Today effective gene classification can be thought of as a four-step process. First, a gene is identified and named as precisely as possible given the limited information available at the time of discovery. Second, based on functional experiments or sequence comparisons, brief descriptions of that gene are compiled. Third, from that data, standardized keywords can be created and used to categorize genes. Finally, those categories can be arranged into a hierarchy or another organizing template. The fourth and final step represents the state of the field at the moment. For instance, it is this sort of arrangement of functional terms that GO provides.

The main limitation to this approach will be its dependence on human curators. To understand where gene nomenclature could move next, consider another example from the Internet and the very different organizational approaches initially taken by the search engines Google and Yahoo. Yahoo originally was a manually curated directory, a DAGlike structure devised and revised by human hands. Web users submitted sites and curators slotted them into various categories. This approach made sense initially, when the number of new Web sites to add daily was small. But it was quickly challenged by the scalable, automated strategy of Google, which harvested keywords from each Web page and computed relationships between them based on their pattern of links. The very early Yahoo approach is similar in a sense to classifying genes with GO, dependent on meticulous study of each new specimen by careful human curators. But a large volume of new objects can completely paralyze even the most dedicated team. Precisely this problem is occurring in biology today.

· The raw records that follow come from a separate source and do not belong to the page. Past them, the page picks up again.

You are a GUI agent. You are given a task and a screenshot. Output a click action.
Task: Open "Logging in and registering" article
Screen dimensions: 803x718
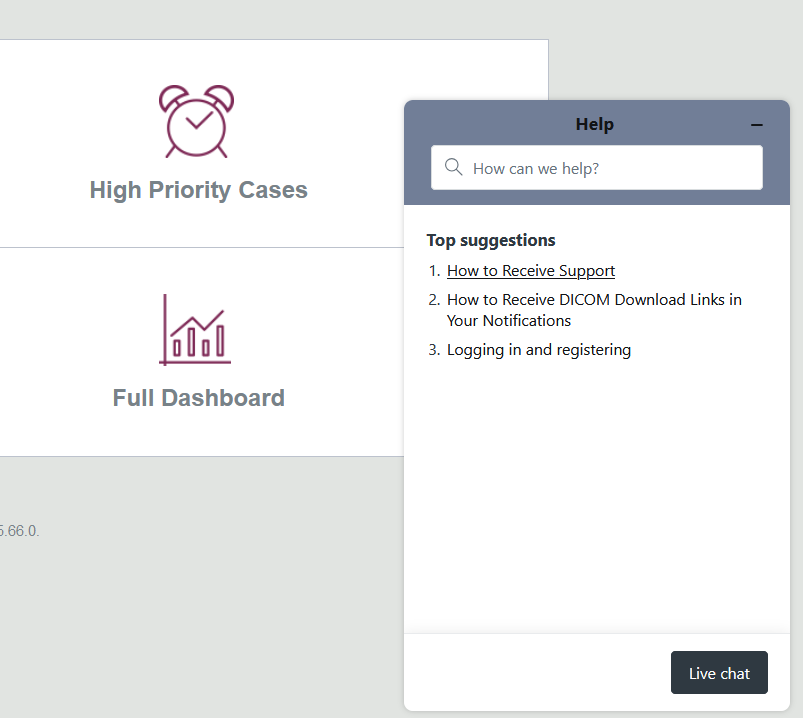[538, 350]
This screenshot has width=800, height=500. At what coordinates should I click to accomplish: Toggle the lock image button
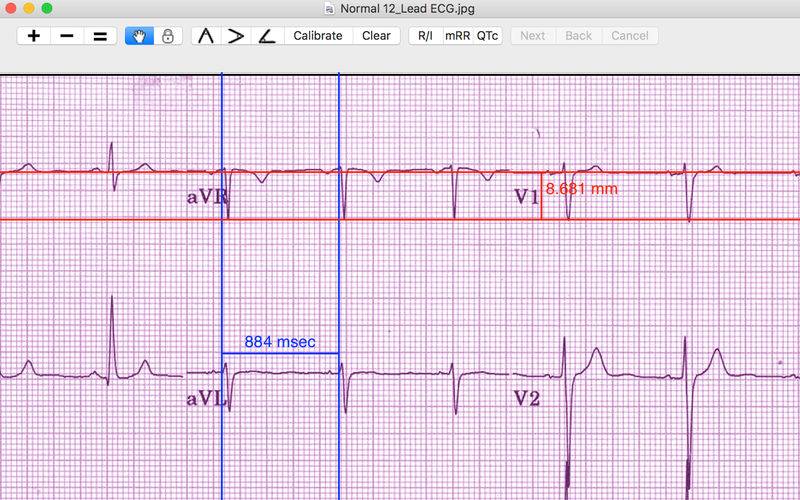(168, 36)
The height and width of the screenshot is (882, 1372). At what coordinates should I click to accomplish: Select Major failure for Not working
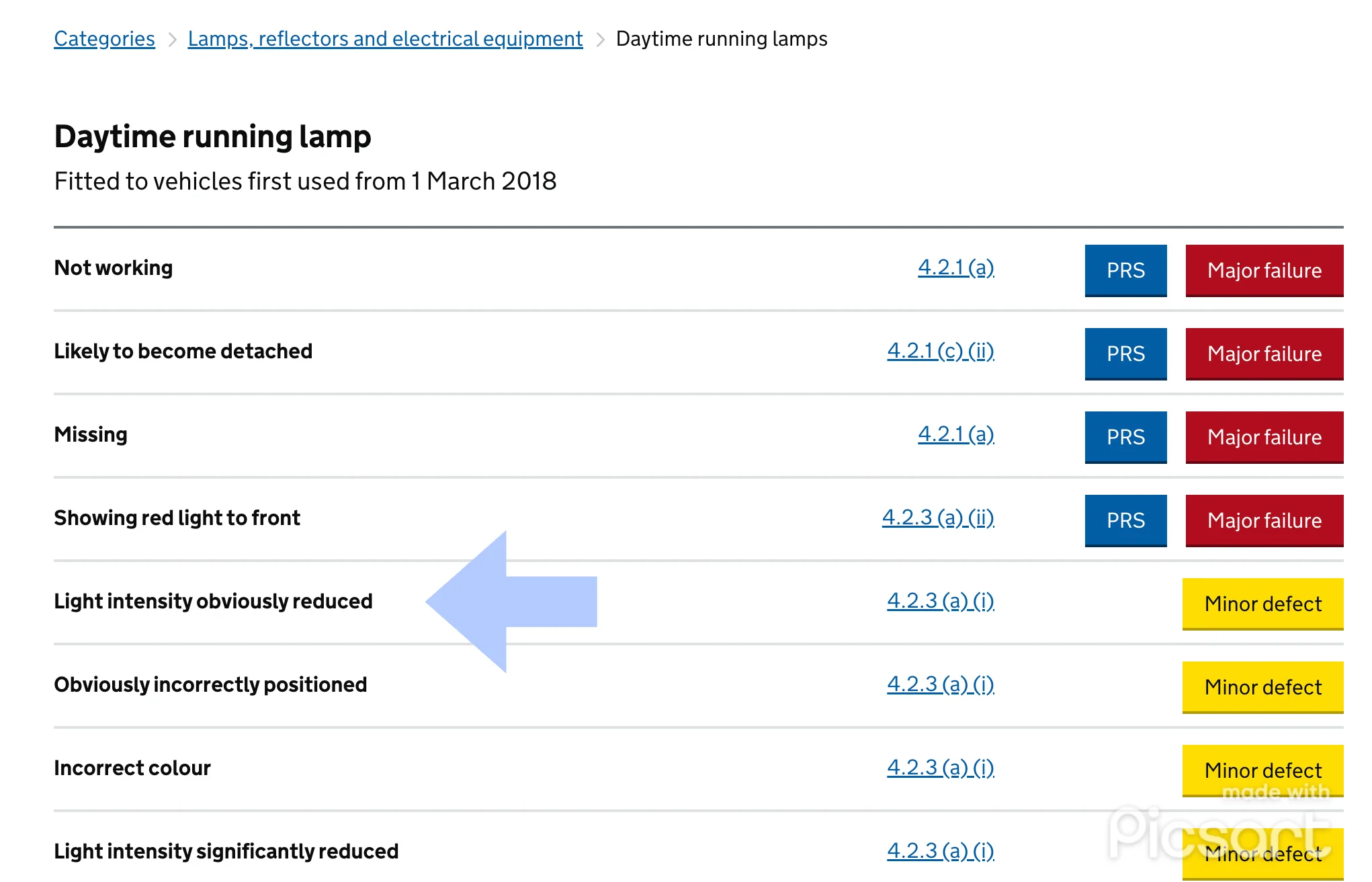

It may be that an information-handling strategy that blossomed on the World Wide Web can help scientists solve this problem. What if molecular biologists abandoned manual classification of the massive amounts of genomics data pouring their way and gave up asking where a novel or confusing entity should fit on a chart? Instead, as results arrive, measures of similarity could be computed automatically, generating a Google-style collection of interlinked, interwoven information. With this approach, we would lose the comforting anchor of quaintly named genes and reassuring images of hierarchical classification. But we would gain, perhaps, a more useful and robust understanding of the myriad ways biological entities can be similar and can interact.

Of course, significant scientific labors await anyone pursuing this approach. Biologists will have to choose which standardized attributes are important enough to explore in any given highthrough put experiment. They must decide how best to cluster genes and their products to illuminate the truly important connections. Such challenges—opportunities really—are among the fruits genomics brings to biology.